Viperin is a unique and highly evolutionarily conserved host protein that has been shown to restrict multiple viruses, via many presumably unrelated mechanisms. Here we show for the first time, that viperin acts synergistically to enhance the innate immune dsDNA signaling pathway to limit viral infection, providing a more unifying mechanism for the antiviral activity of this protein.
Primary MEFs isolated from viperin knockout mice presented a significant reduction in their ability to express the prominent antiviral cytokine, type-I interferon (IFN), compared to wild-type MEFs, when challenged with endogenous dsDNA. Subsequent assays involving ectopic expression of viperin and various mutants confirmed these findings and identified viperin’s requirement for its localisation to the lipid droplet, as well as its enzymatic activity to significantly enhance the expression of type-I IFN as well as the expression of downstream antiviral effector genes, following detection of aberrant dsDNA. Additionally, viperin was observed to co-localise with the key signaling molecules of the innate immune dsDNA sensing pathway, STING and TBK1, via direct binding to STING; inducing enhanced K-63 linked ubiquitination of TBK1. Finally, we could show that viperin’s interaction with these molecules and augmentation of the dsDNA signaling pathway was functionally relevant through enhanced upregulation of IFN-β in response to Hepatitis B virus infection, resulting in significantly lowered viral levels in an in vitro infection model.

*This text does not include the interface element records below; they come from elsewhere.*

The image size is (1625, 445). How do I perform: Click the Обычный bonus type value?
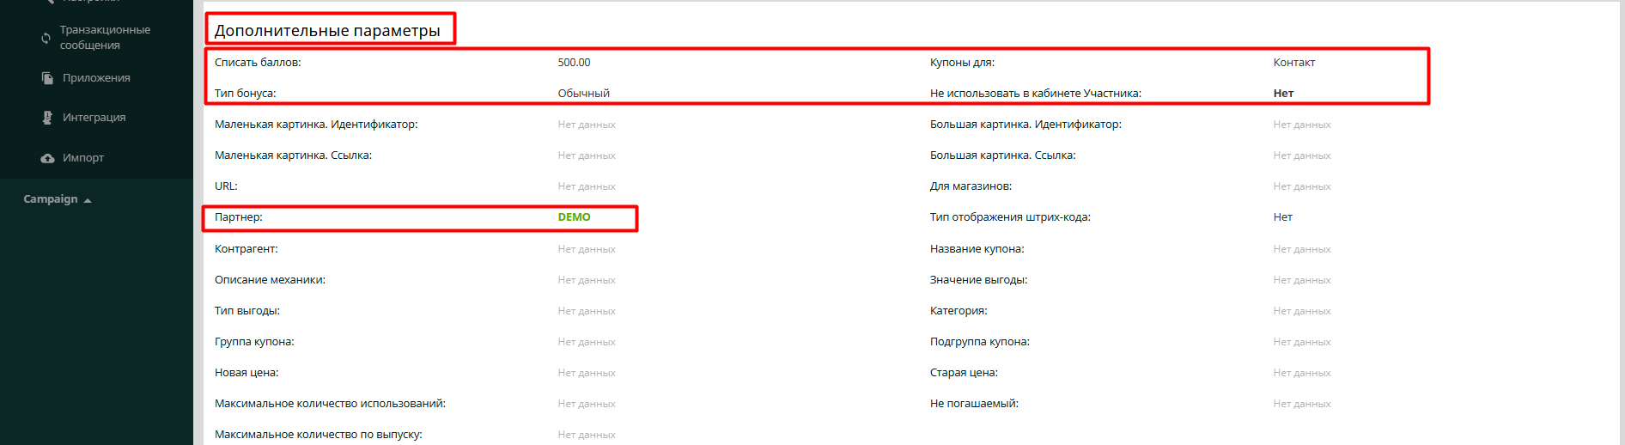click(583, 94)

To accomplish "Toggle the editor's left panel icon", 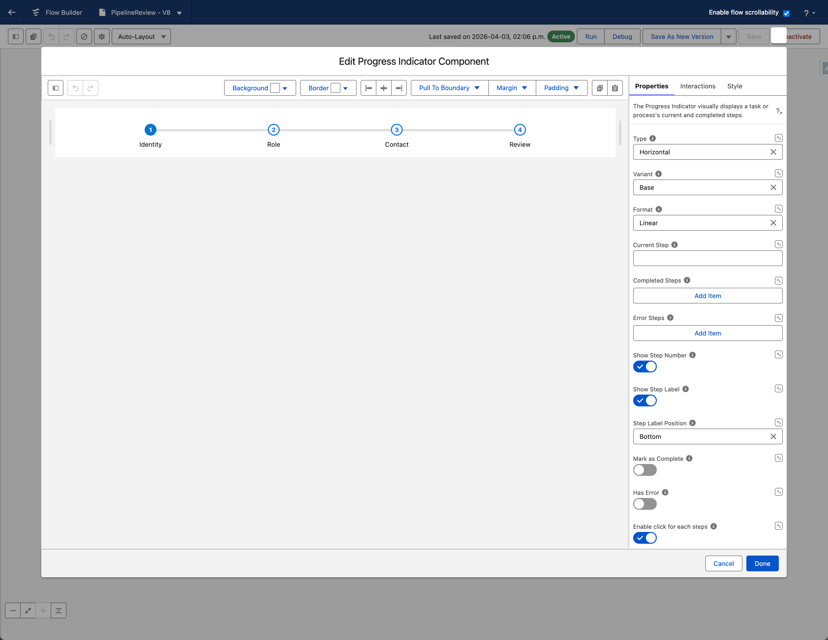I will coord(55,88).
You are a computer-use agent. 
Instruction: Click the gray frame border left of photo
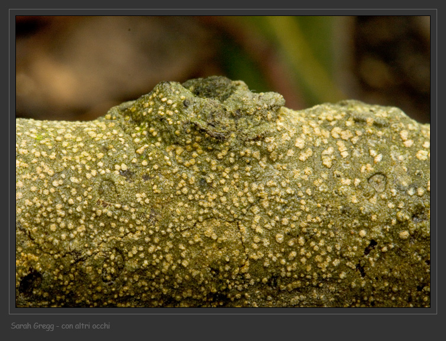pyautogui.click(x=12, y=161)
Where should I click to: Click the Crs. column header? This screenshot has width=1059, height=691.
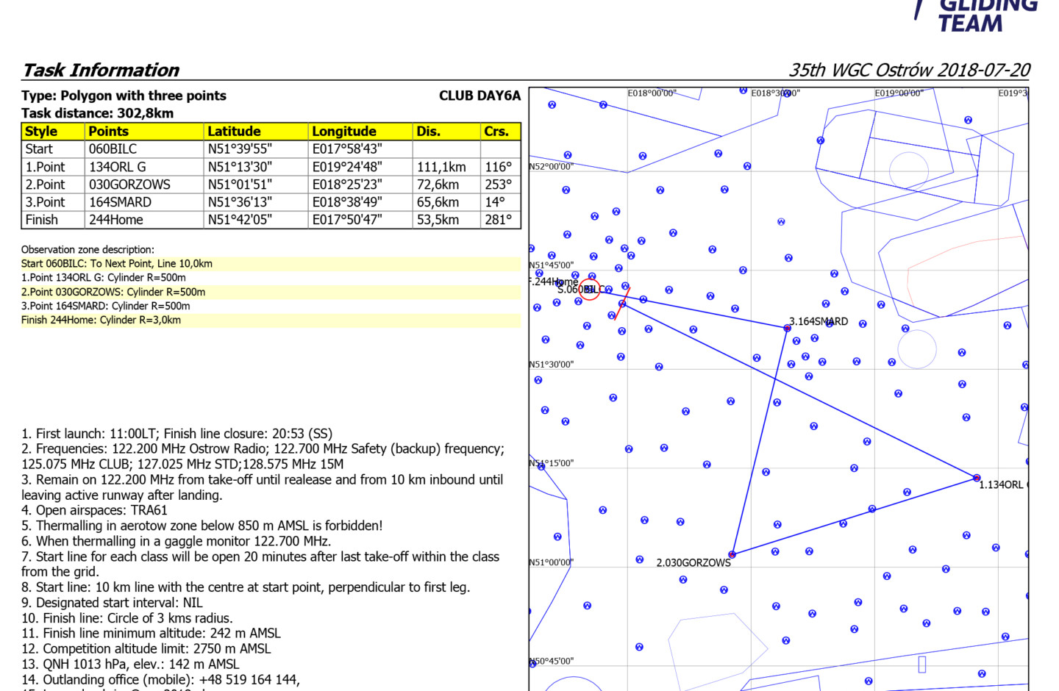click(496, 132)
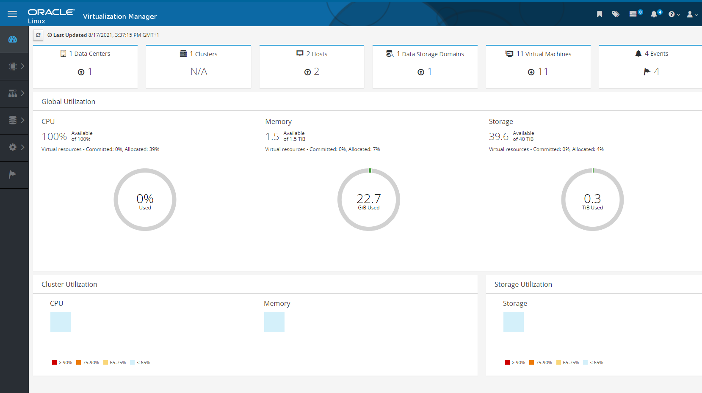
Task: Open the Network section in the sidebar
Action: click(x=13, y=93)
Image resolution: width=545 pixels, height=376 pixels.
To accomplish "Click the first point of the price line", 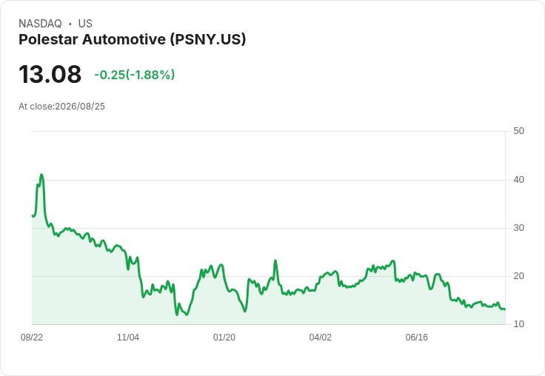I will click(x=33, y=216).
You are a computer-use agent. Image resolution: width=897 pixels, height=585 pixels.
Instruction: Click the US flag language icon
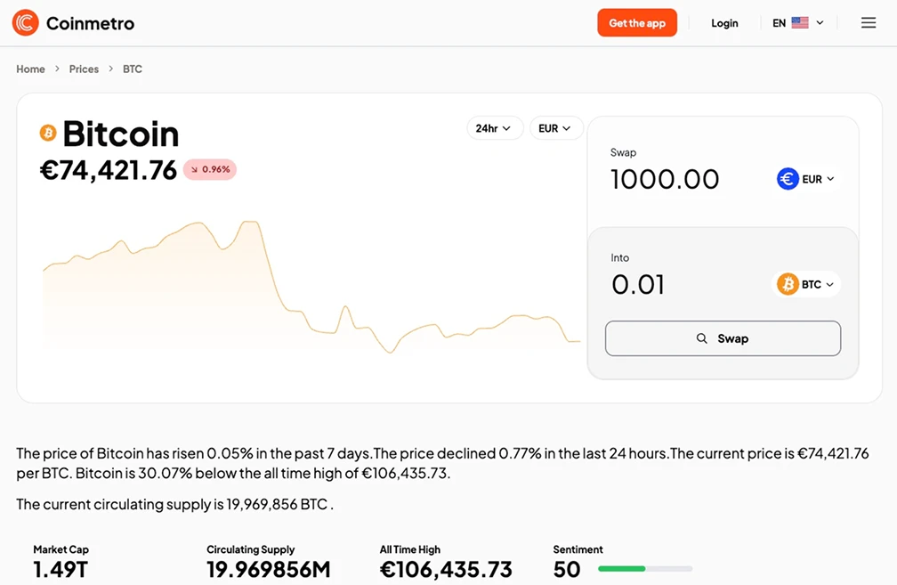(798, 22)
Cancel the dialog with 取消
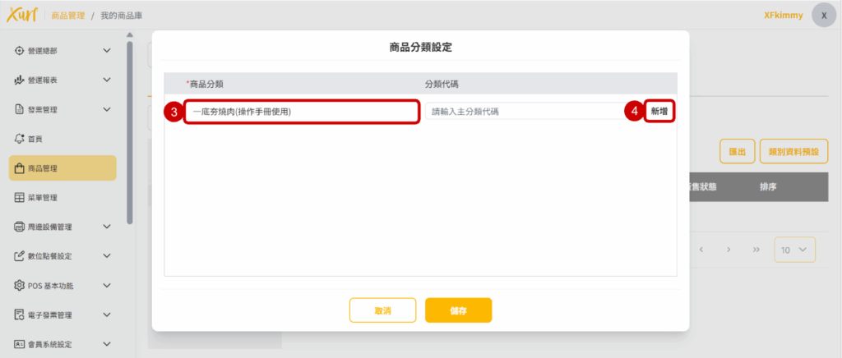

Here we show that viperin facilitates the formation of a signaling enhansosome, to coordinate efficient signal transduction following activation of the dsDNA signaling pathway; which results in an enhanced antiviral state. This data highlights viperin’s pivotal role in innate immunity and may form the foundation of research towards developing adjuvants for small molecule agonist therapies against currently incurable viral infections.